# [TASK DIRECTIONS]
For this exercise, please return exactly the line containing "Where should I" and each line after it through the end of the records, with no pictures included.

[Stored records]
┌────────

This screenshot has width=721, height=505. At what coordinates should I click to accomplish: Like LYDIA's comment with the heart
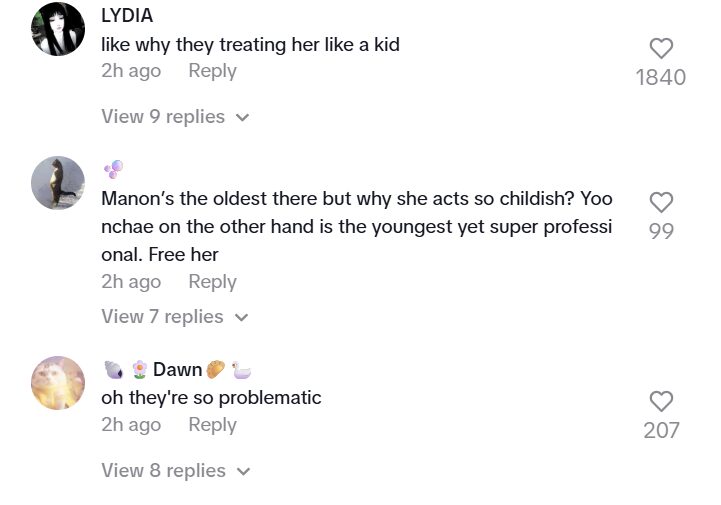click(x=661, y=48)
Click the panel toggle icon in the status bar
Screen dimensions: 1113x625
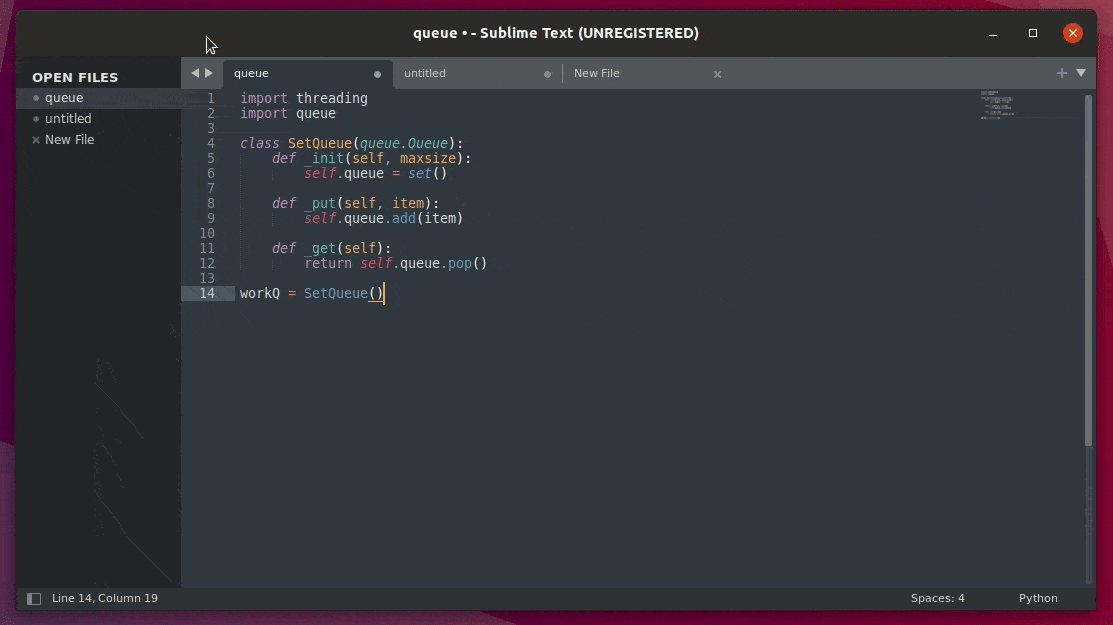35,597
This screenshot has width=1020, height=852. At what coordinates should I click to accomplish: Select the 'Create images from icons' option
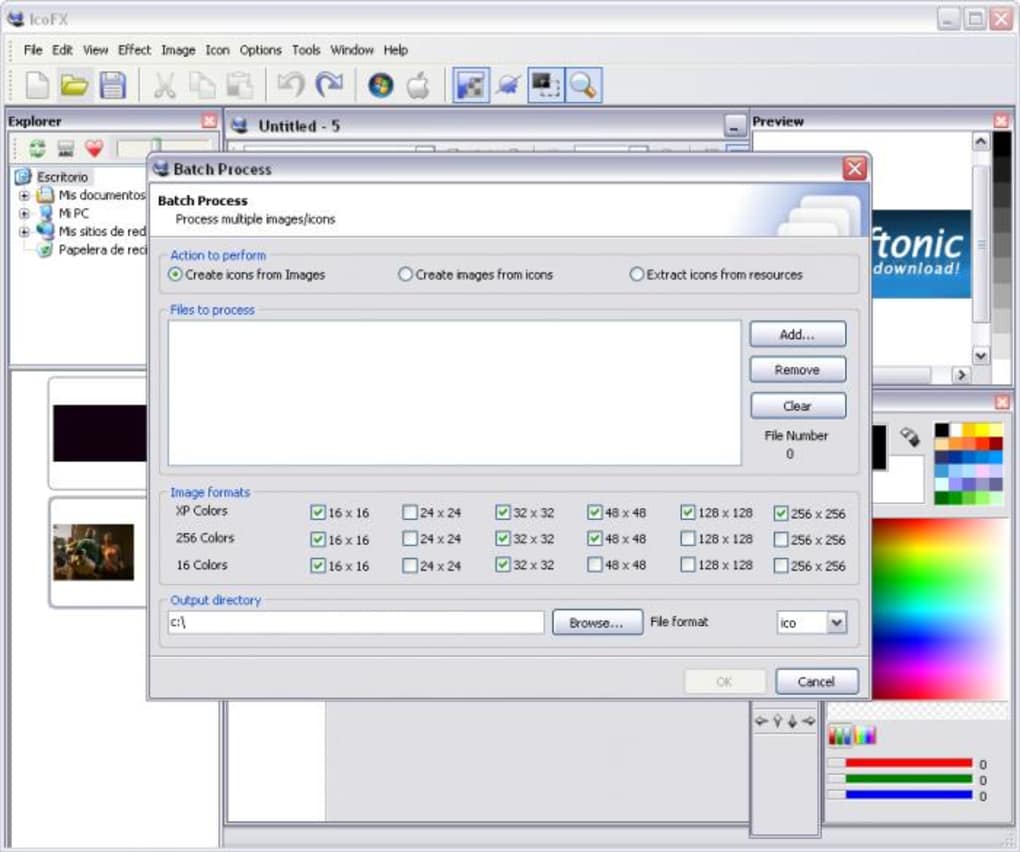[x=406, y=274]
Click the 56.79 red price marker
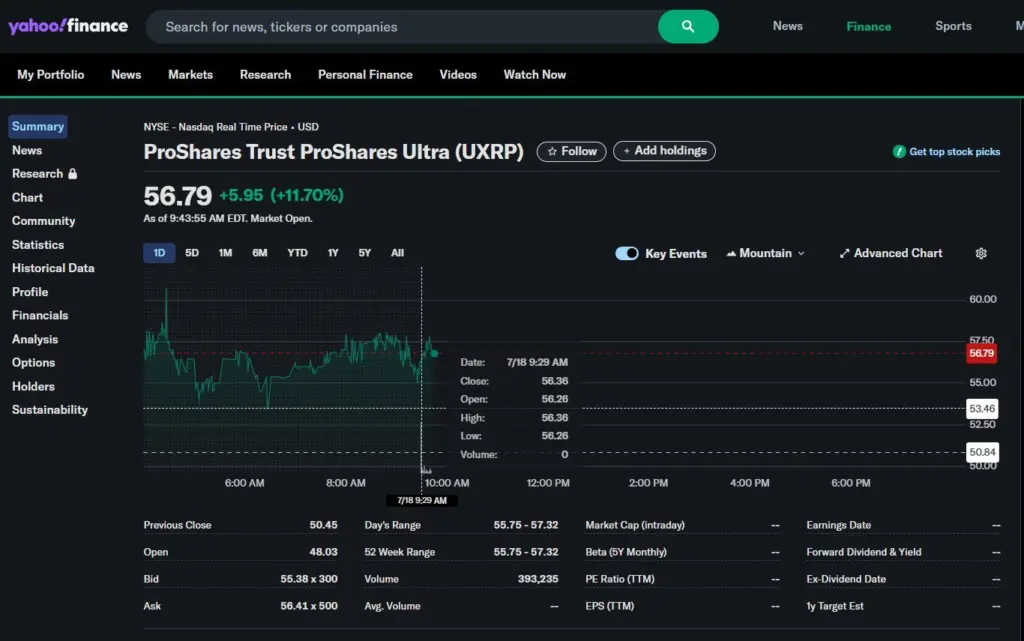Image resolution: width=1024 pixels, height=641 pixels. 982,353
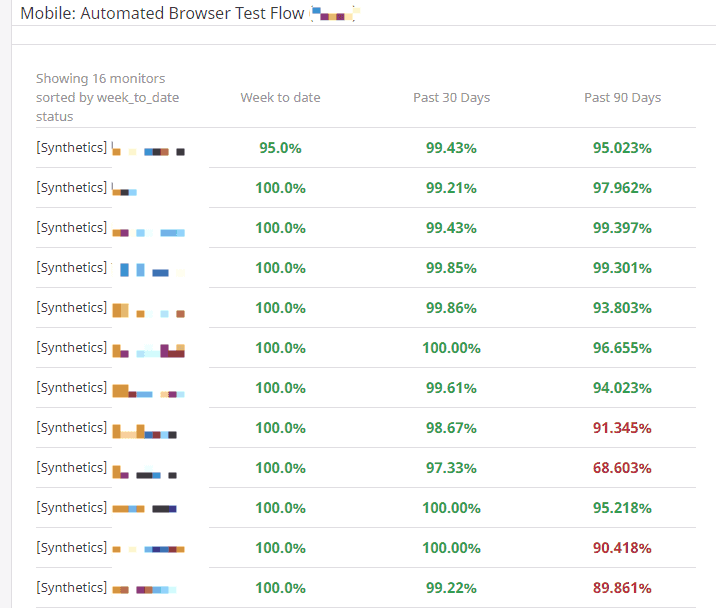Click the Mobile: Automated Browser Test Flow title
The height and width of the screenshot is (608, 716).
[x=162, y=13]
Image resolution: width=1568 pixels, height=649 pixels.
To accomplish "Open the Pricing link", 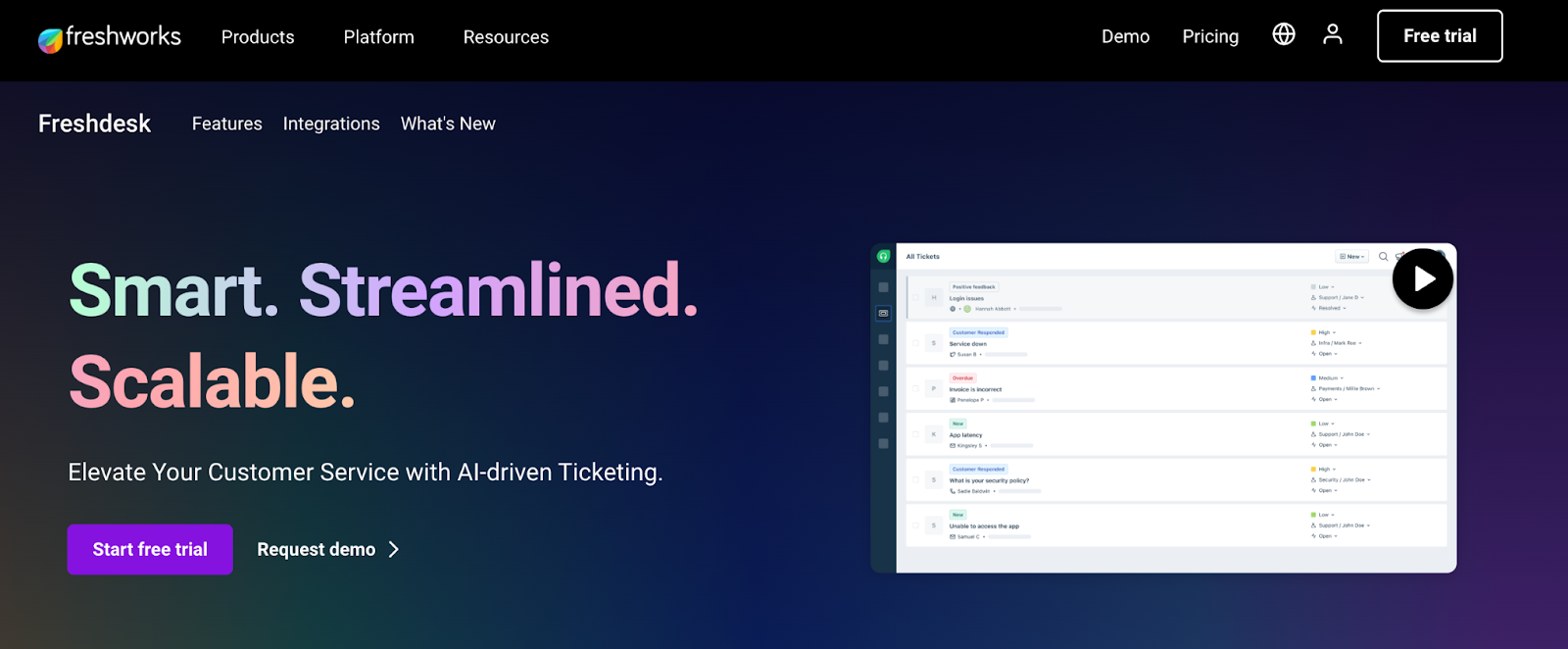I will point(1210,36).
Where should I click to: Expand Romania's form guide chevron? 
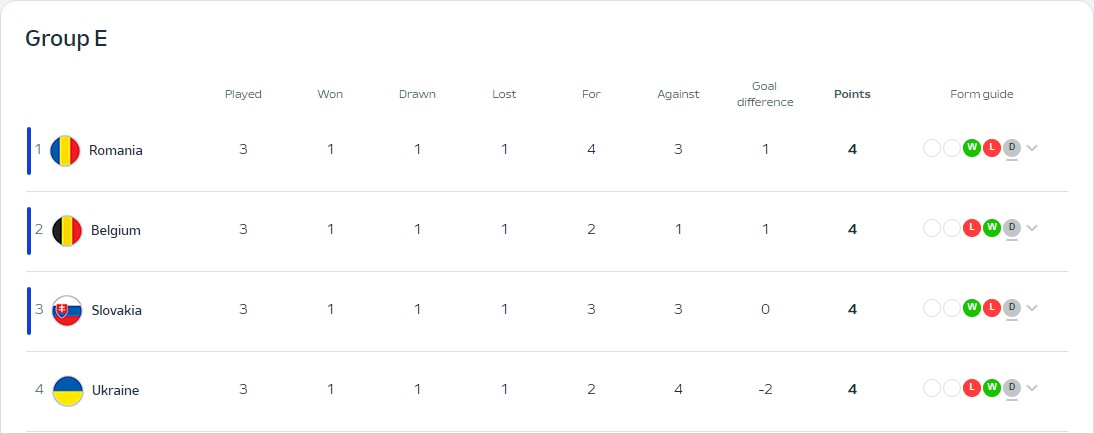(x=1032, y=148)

└────────

# [SOLUTION]
Where should I click to: Expand Romania's form guide chevron? 
(x=1032, y=148)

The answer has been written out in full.